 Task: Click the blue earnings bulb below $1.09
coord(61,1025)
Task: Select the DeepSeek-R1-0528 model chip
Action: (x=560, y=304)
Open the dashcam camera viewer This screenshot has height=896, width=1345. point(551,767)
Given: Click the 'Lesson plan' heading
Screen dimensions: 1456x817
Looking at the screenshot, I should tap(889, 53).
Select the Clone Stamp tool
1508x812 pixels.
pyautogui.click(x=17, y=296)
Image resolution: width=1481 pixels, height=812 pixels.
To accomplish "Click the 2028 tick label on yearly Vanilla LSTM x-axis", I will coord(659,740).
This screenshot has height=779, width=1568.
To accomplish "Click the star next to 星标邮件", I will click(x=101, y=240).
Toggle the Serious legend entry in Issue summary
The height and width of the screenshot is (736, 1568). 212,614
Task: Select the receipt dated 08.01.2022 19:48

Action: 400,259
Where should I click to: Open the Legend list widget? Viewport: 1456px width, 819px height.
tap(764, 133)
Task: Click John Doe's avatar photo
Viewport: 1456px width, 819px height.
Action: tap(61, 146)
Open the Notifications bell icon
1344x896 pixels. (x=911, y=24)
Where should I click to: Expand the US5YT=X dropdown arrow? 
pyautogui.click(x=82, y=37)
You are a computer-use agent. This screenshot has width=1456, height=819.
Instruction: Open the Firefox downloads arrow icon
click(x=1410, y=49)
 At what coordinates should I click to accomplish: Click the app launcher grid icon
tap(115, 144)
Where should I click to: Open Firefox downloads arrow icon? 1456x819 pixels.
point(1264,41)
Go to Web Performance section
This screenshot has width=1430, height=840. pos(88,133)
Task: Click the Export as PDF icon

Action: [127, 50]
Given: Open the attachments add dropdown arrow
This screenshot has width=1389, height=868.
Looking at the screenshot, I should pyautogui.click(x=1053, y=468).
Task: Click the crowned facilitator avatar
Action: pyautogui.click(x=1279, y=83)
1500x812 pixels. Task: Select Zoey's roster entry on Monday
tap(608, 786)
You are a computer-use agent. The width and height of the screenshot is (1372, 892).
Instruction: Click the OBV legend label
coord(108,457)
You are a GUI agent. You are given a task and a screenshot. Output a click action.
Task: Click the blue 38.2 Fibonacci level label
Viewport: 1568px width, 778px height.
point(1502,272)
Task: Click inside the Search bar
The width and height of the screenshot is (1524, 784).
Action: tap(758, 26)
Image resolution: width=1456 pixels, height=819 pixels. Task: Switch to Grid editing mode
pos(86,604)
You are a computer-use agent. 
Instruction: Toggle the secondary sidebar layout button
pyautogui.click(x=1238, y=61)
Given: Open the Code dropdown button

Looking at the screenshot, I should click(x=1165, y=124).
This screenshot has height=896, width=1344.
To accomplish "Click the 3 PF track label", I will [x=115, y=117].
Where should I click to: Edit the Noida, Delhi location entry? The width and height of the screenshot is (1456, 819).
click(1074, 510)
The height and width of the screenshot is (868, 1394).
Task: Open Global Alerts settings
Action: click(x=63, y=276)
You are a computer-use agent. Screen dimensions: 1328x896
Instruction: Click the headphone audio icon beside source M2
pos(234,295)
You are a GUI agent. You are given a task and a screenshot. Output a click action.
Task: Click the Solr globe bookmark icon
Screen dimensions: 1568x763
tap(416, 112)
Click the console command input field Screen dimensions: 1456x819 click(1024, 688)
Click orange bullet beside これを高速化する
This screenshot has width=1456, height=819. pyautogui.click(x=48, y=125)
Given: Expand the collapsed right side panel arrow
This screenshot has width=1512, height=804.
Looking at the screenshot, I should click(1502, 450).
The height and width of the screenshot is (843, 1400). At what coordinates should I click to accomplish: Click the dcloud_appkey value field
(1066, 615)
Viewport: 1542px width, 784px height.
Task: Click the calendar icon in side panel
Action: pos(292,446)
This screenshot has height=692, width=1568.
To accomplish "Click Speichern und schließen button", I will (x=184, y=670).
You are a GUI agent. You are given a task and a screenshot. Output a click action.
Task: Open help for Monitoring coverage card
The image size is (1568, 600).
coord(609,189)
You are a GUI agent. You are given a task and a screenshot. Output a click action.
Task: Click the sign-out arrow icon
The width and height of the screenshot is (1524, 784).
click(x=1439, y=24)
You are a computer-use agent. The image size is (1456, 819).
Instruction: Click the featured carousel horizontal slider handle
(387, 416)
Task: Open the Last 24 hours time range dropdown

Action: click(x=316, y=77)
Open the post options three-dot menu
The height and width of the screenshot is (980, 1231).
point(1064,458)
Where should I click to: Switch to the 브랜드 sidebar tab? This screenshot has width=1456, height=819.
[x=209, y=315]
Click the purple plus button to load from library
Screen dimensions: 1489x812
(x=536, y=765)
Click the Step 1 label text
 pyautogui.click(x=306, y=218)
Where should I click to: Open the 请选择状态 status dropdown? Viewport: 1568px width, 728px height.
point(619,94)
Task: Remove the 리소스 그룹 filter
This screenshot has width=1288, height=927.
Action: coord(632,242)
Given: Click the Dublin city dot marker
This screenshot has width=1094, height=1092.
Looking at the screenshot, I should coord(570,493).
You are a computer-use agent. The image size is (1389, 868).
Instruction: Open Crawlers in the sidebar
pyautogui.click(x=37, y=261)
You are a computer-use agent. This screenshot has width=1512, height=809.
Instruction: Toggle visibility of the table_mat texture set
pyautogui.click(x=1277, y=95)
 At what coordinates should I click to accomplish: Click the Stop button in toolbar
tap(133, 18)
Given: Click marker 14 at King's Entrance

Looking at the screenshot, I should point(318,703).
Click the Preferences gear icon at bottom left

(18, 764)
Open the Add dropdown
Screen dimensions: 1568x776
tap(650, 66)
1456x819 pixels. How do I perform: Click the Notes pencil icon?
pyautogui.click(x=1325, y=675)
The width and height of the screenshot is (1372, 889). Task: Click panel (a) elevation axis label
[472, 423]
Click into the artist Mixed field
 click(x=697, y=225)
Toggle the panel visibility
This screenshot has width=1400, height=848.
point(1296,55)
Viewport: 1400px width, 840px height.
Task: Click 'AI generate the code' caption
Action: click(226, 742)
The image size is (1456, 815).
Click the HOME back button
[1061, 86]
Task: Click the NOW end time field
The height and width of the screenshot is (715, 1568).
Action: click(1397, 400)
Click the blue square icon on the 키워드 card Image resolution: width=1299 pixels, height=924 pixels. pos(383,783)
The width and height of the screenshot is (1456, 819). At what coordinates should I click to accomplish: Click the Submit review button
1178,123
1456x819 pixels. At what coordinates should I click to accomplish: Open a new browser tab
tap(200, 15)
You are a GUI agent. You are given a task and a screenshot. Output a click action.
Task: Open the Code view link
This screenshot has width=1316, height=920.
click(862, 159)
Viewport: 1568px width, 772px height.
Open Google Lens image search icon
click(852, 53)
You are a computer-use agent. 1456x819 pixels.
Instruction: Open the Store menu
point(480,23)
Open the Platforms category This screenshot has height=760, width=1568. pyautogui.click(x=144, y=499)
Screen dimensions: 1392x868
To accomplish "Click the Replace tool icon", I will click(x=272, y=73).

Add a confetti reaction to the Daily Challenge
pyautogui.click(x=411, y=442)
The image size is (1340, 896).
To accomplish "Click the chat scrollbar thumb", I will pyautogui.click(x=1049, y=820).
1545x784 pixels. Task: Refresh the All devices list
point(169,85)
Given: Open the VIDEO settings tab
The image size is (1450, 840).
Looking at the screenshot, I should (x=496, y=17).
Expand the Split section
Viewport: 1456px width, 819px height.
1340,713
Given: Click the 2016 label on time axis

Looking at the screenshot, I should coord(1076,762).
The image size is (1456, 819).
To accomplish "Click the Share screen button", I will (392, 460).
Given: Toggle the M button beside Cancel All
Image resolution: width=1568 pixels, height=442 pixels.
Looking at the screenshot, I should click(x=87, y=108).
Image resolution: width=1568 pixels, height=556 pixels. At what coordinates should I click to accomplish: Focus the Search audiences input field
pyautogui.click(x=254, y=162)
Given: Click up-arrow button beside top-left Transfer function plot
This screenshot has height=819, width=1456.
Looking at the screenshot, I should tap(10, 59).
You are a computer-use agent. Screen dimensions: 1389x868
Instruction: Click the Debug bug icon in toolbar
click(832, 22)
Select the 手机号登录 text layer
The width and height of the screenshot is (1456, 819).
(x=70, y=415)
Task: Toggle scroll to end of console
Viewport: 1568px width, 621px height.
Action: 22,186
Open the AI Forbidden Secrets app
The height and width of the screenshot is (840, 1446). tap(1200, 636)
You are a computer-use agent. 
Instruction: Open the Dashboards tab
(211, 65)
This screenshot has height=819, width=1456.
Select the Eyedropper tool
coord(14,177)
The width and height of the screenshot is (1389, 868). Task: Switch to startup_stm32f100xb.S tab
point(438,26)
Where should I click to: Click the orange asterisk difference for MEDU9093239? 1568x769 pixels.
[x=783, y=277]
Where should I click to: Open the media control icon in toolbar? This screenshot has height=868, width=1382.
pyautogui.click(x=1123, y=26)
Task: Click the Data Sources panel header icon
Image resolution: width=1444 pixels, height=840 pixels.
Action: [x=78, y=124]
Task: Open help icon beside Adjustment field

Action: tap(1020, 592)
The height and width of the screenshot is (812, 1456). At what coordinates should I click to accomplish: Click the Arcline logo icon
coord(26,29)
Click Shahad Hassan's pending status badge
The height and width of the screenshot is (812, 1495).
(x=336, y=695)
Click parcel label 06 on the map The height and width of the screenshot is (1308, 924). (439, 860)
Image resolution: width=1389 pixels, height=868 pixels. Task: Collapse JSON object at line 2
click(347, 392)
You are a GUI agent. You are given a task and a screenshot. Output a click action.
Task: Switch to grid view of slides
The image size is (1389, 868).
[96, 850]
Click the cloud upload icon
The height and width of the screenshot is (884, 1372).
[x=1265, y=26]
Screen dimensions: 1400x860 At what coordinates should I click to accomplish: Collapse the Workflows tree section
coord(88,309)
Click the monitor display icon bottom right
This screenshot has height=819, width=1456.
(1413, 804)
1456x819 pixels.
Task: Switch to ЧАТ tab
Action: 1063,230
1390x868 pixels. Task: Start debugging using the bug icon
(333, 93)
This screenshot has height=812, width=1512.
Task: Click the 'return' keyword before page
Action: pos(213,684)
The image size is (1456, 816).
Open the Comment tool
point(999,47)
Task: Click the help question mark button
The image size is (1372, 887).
....................
* How to complete this task
Quote the data above verbatim from its first line to the line that includes "Image resolution: width=1481", with both boundary lines retained.

* Written reply
 Task: Click the blue earnings bulb below $1.09
coord(61,1025)
Task: Select the DeepSeek-R1-0528 model chip
Action: (x=560, y=304)
Open the dashcam camera viewer This screenshot has height=896, width=1345. point(551,767)
Given: Click the 'Lesson plan' heading
Screen dimensions: 1456x817
Looking at the screenshot, I should tap(889, 53).
Select the Clone Stamp tool
1508x812 pixels.
pyautogui.click(x=17, y=296)
Image resolution: width=1481 pixels, height=812 pixels.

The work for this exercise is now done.